Using Verify to confirm expected parameter values in Moq mock class

jaminto picture jaminto · Jan 16, 2012 · Viewed 36.5k times · Source

I'm trying to verify that a method within a mock is called with an expected object parameter. I'm using Moq, nUnit, and thinking that AutoFixture's Likeness should get the job done. Below is a simplified version of what i'm trying to do.

Is there a way to do this with AutoFixture? Is there a better way to verify that Something is called with the appropriate parameter?

Overriding Equals in the A class to compare the property values and changing the Verify line to:

barMock.Verify(m => m.Something(a));

passes, however I'd rather not override Equals in every class like A in my project.

namespace Test
{
    using Moq;
    using NUnit.Framework;
    using Ploeh.SemanticComparison.Fluent;

    public class A
    {
        public int P1 { get; set; }
    }
    public interface IBar
    {
        void Something(A a);
    }

    public class Foo
    {
        public A Data { get; private set; }
        public void DoSomethingWith(IBar bar)
        {
            Data = new A { P1 = 1 };
            bar.Something(Data);
        }
    }

    [TestFixture]
    public class AutoFixtureTest
    {
        [Test]
        public void TestSample()
        {
            var foo = new Foo();
            var barMock = new Mock<IBar>();
            var a = new A { P1 = 1 };
            var expectedA = a.AsSource().OfLikeness<A>();

            foo.DoSomethingWith(barMock.Object);

            expectedA.ShouldEqual(foo.Data);   // passes
            barMock.Verify(m => m.Something(expectedA.Value));  // fails
        }
    }
}

Answer

nemesv picture nemesv · Jan 16, 2012

In Verify Moq by default checks reference equality for arguments so it only passes when you provide the same instances (except if you've overriden Equals) in your tests and in your implementation.

In you case the expectedA.Value just returns the new A { P1 = 1 } created in the test which, of course, isn't the same instance created in DoSomethingWith.

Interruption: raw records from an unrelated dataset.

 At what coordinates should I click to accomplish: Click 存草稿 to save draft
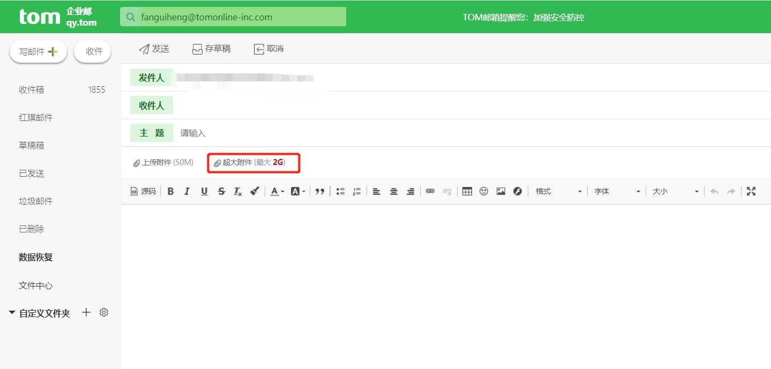(x=211, y=49)
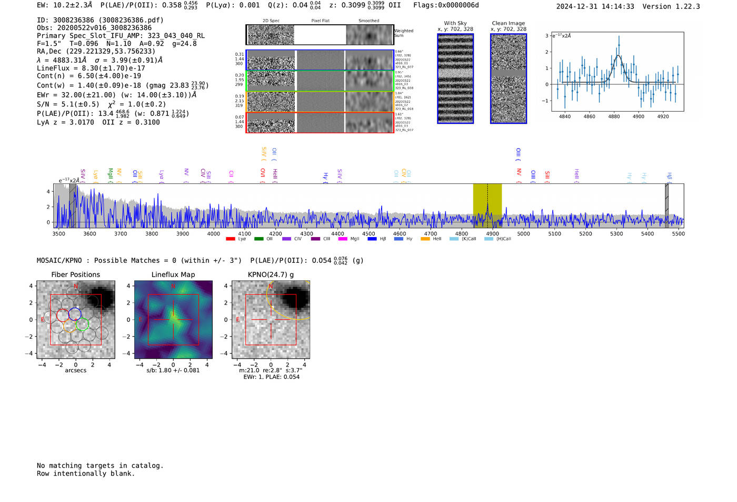The width and height of the screenshot is (737, 502).
Task: Click the RA,Dec coordinates line
Action: pyautogui.click(x=96, y=51)
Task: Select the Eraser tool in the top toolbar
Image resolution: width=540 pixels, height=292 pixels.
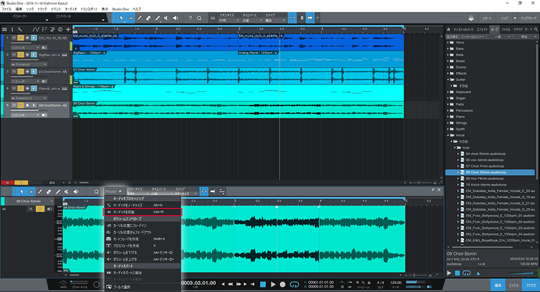Action: pyautogui.click(x=149, y=18)
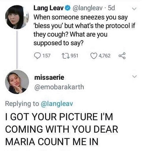Open the reply text I GOT YOUR PICTURE
The height and width of the screenshot is (151, 142).
[x=62, y=129]
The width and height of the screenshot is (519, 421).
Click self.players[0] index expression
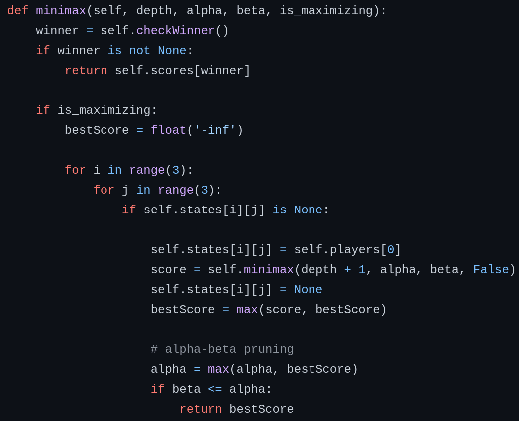coord(347,249)
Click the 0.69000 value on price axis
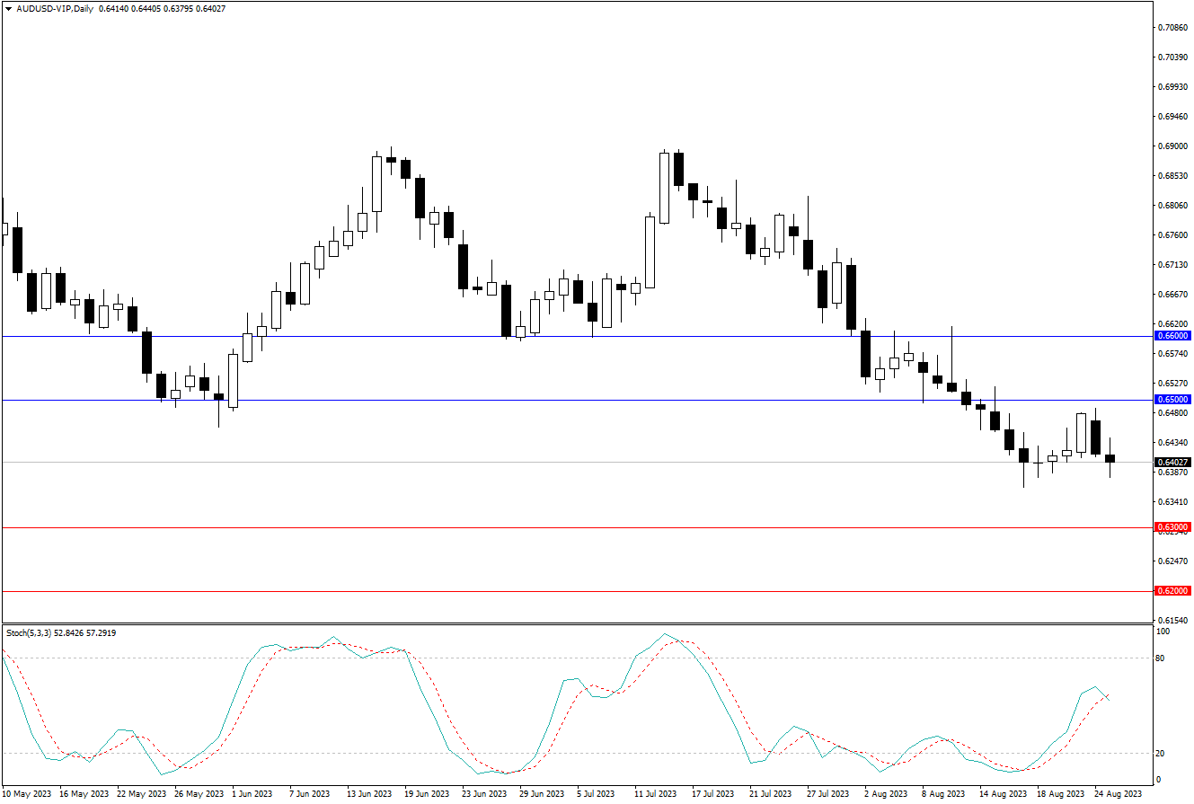The height and width of the screenshot is (804, 1194). point(1171,146)
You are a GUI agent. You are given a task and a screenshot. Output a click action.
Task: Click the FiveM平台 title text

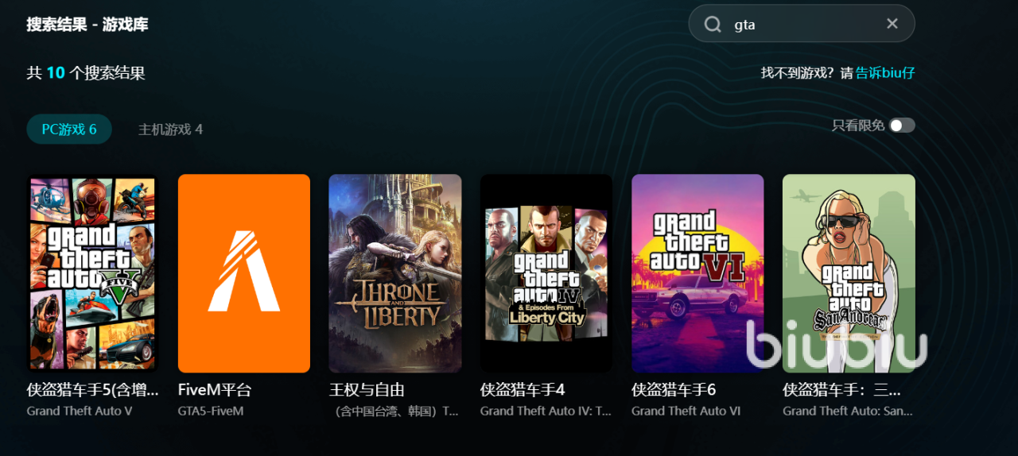[x=215, y=390]
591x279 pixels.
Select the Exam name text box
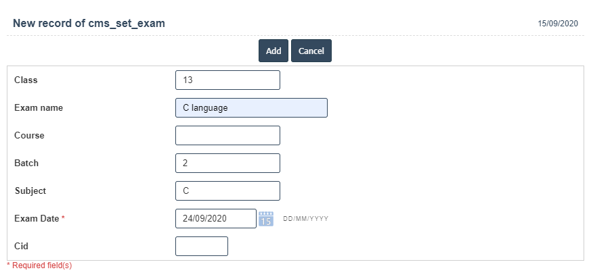(251, 107)
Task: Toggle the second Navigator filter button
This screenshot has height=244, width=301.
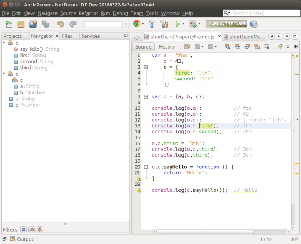Action: tap(32, 229)
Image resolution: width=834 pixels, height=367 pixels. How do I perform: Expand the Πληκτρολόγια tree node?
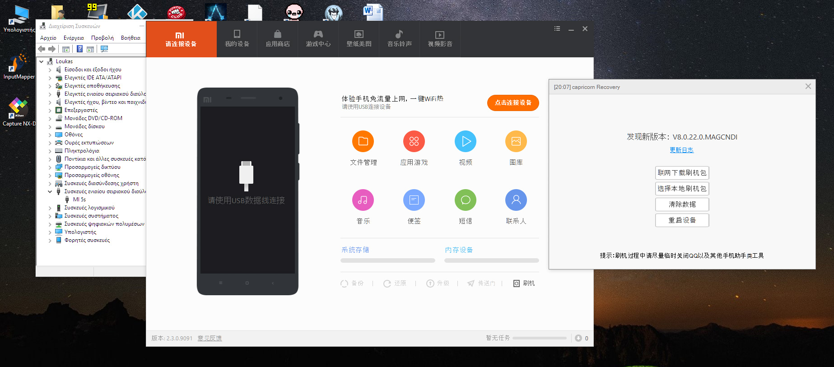pyautogui.click(x=50, y=151)
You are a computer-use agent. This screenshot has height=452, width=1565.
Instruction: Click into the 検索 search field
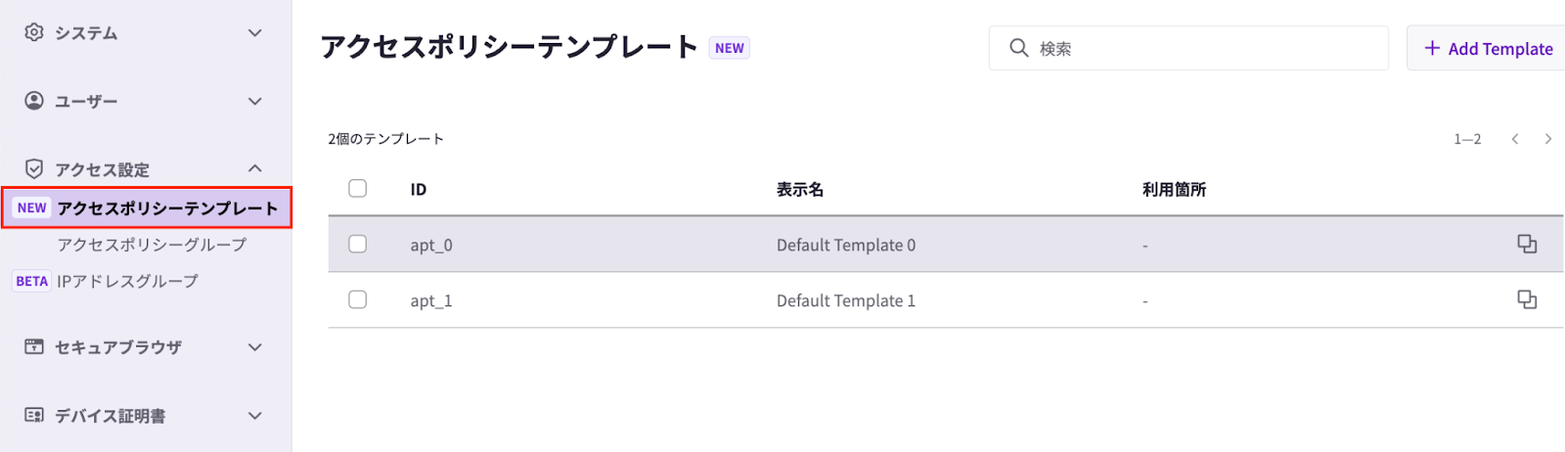pyautogui.click(x=1203, y=48)
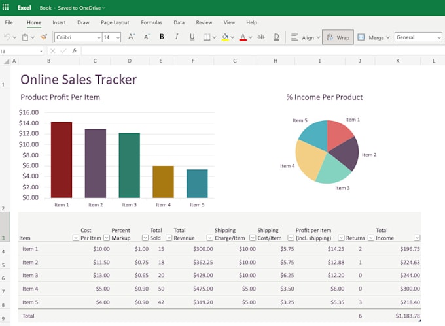Click the Format Painter brush icon
Viewport: 445px width, 326px height.
click(x=44, y=37)
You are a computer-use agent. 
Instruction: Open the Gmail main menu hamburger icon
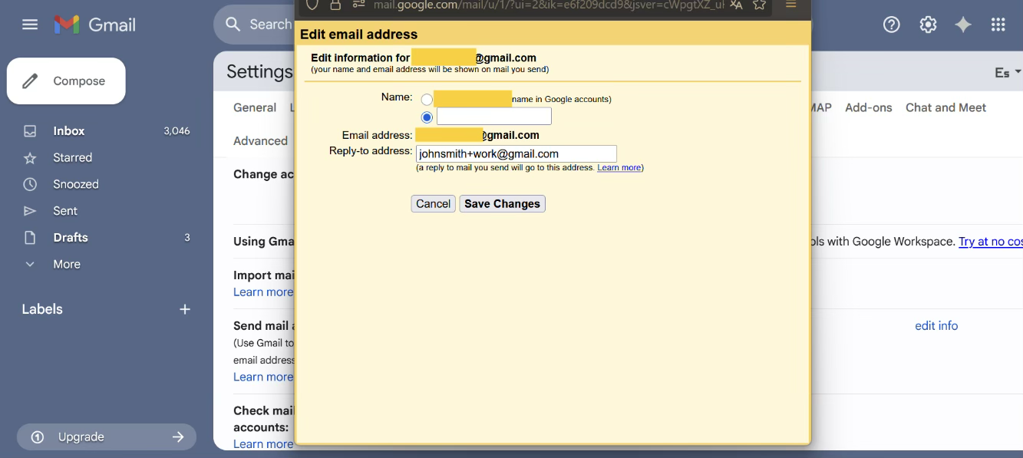click(x=30, y=25)
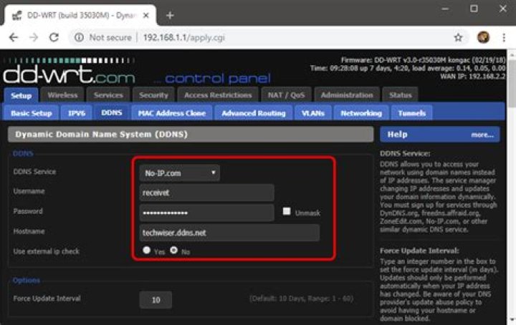
Task: Open the DDNS Service dropdown
Action: (180, 173)
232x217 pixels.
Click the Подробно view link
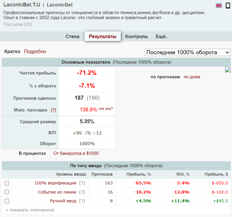click(35, 51)
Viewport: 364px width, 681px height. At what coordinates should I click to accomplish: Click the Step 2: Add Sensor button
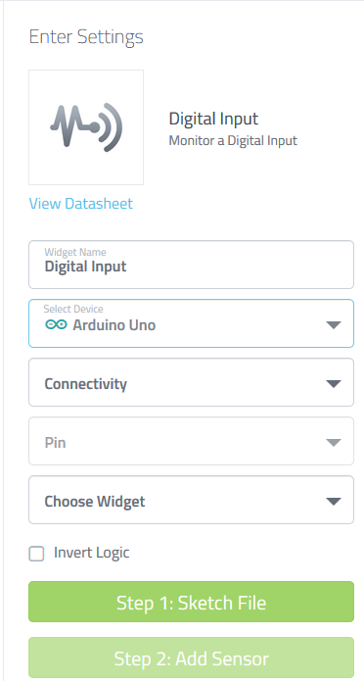192,657
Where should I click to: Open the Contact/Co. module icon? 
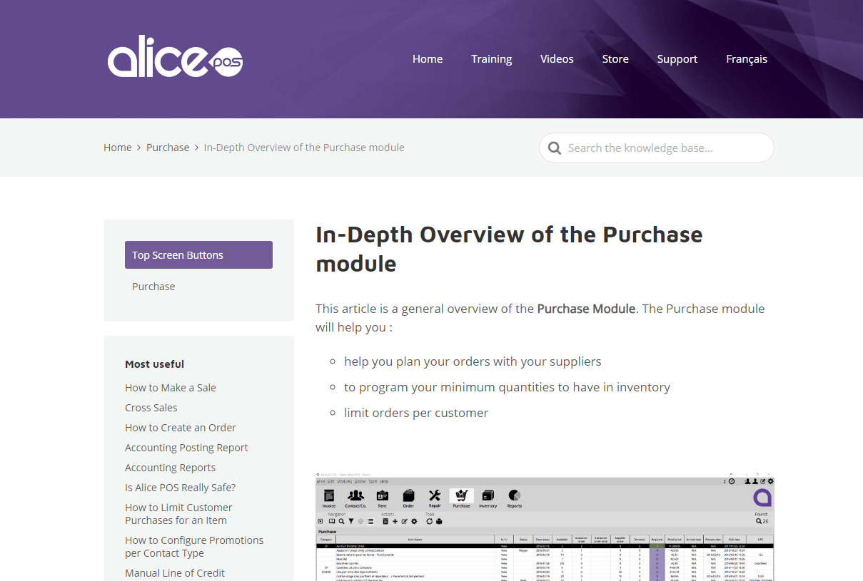click(355, 495)
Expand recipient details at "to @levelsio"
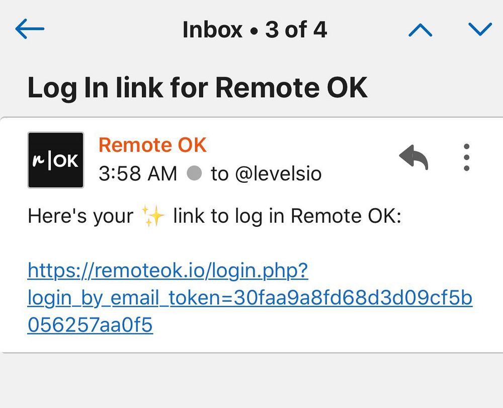This screenshot has width=503, height=408. point(266,173)
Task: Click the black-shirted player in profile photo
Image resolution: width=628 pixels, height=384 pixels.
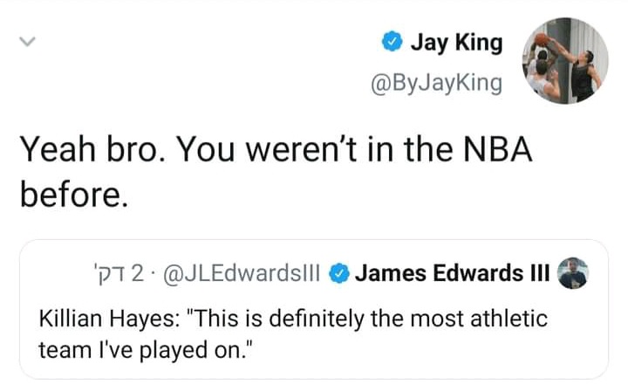Action: (x=582, y=74)
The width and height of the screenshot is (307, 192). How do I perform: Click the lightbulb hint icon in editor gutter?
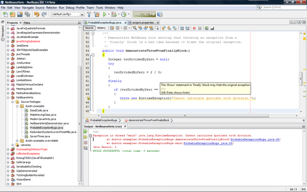point(88,98)
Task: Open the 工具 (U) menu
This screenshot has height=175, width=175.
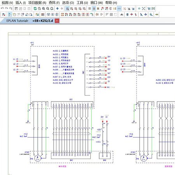Action: click(82, 3)
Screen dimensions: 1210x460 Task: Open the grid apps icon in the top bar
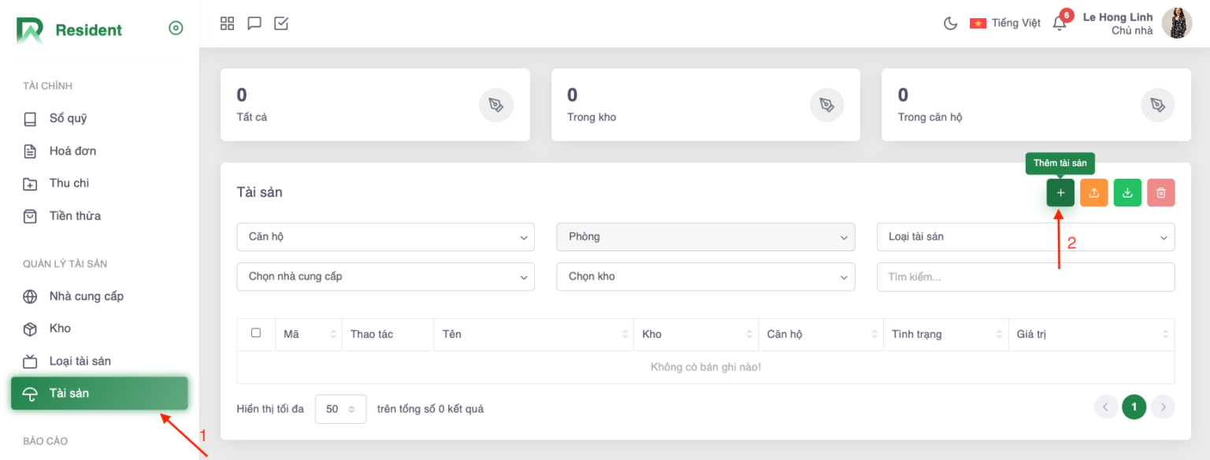(x=227, y=24)
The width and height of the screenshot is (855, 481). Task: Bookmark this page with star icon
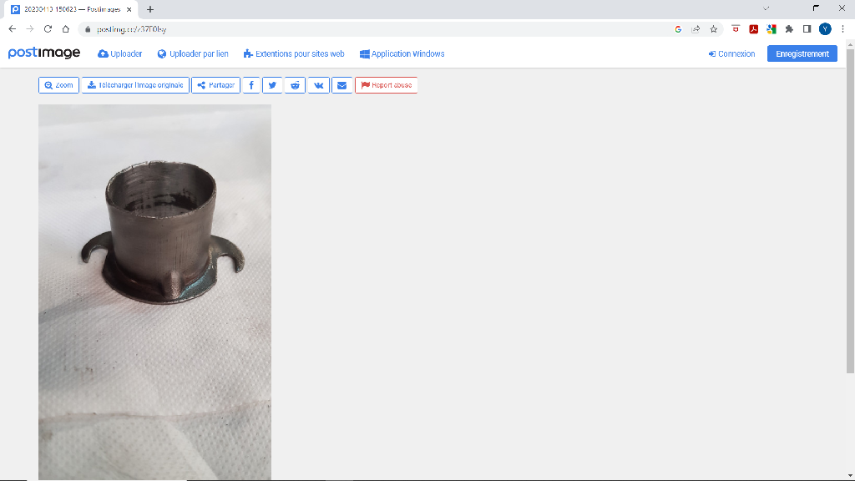point(714,28)
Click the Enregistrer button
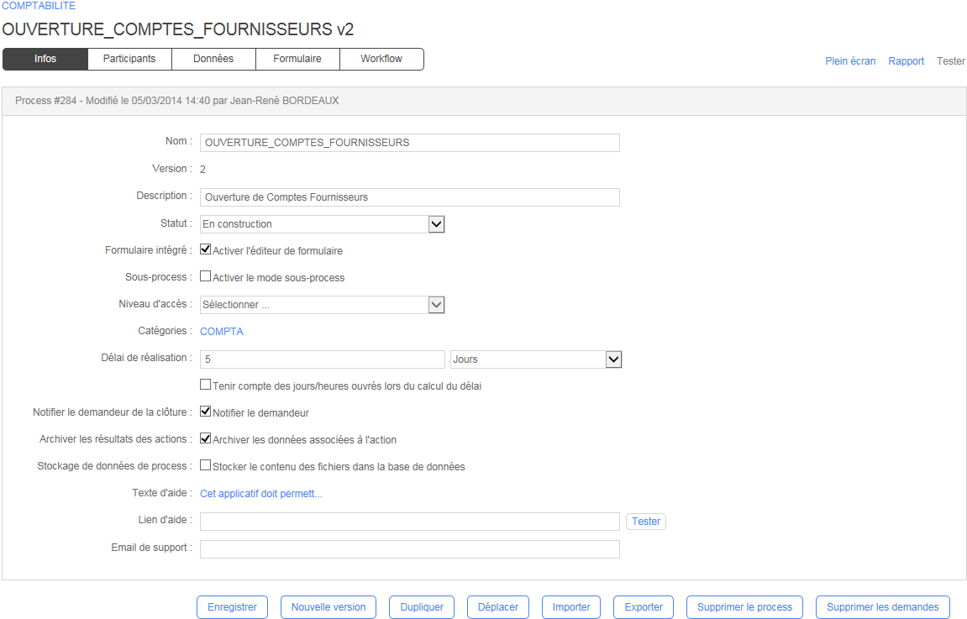Viewport: 967px width, 619px height. [x=232, y=607]
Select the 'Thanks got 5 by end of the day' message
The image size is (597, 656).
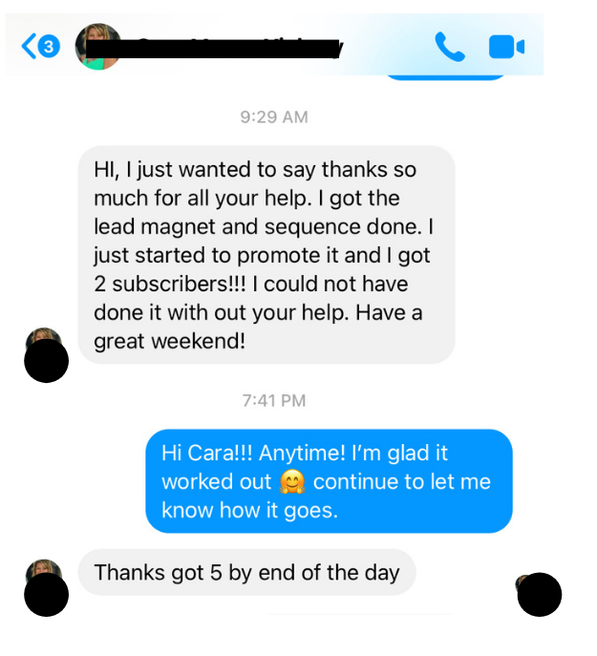pyautogui.click(x=247, y=572)
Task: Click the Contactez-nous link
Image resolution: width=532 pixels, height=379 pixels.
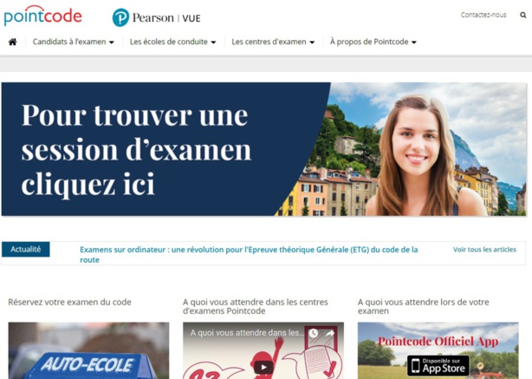Action: (x=483, y=15)
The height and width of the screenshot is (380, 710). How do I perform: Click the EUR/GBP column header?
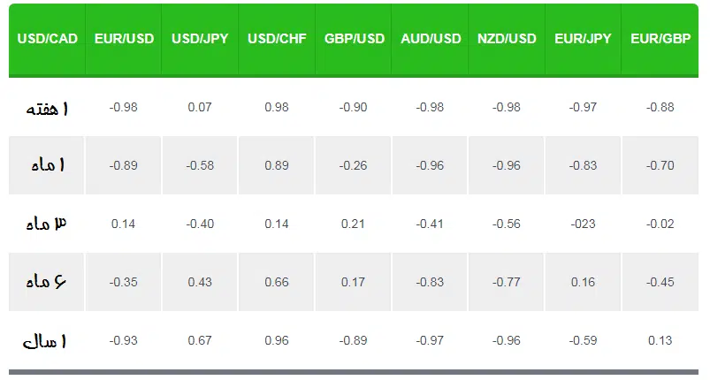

You need to use Moq's It.Is construct to properly test this without overriding Equals (in fact for this you don't need Autofixture at all):

barMock.Verify(m => m.Something(It.Is<A>(arg => arg.P1 == a.P1)));

But if you have multiple properties like P1,P2,P3... AutoFixture can be useful:

barMock.Verify(m => m.Something(It.Is<A>(arg => expectedA.Equals(a))));

Because you don't need to write out the equality checks manually for all the properties.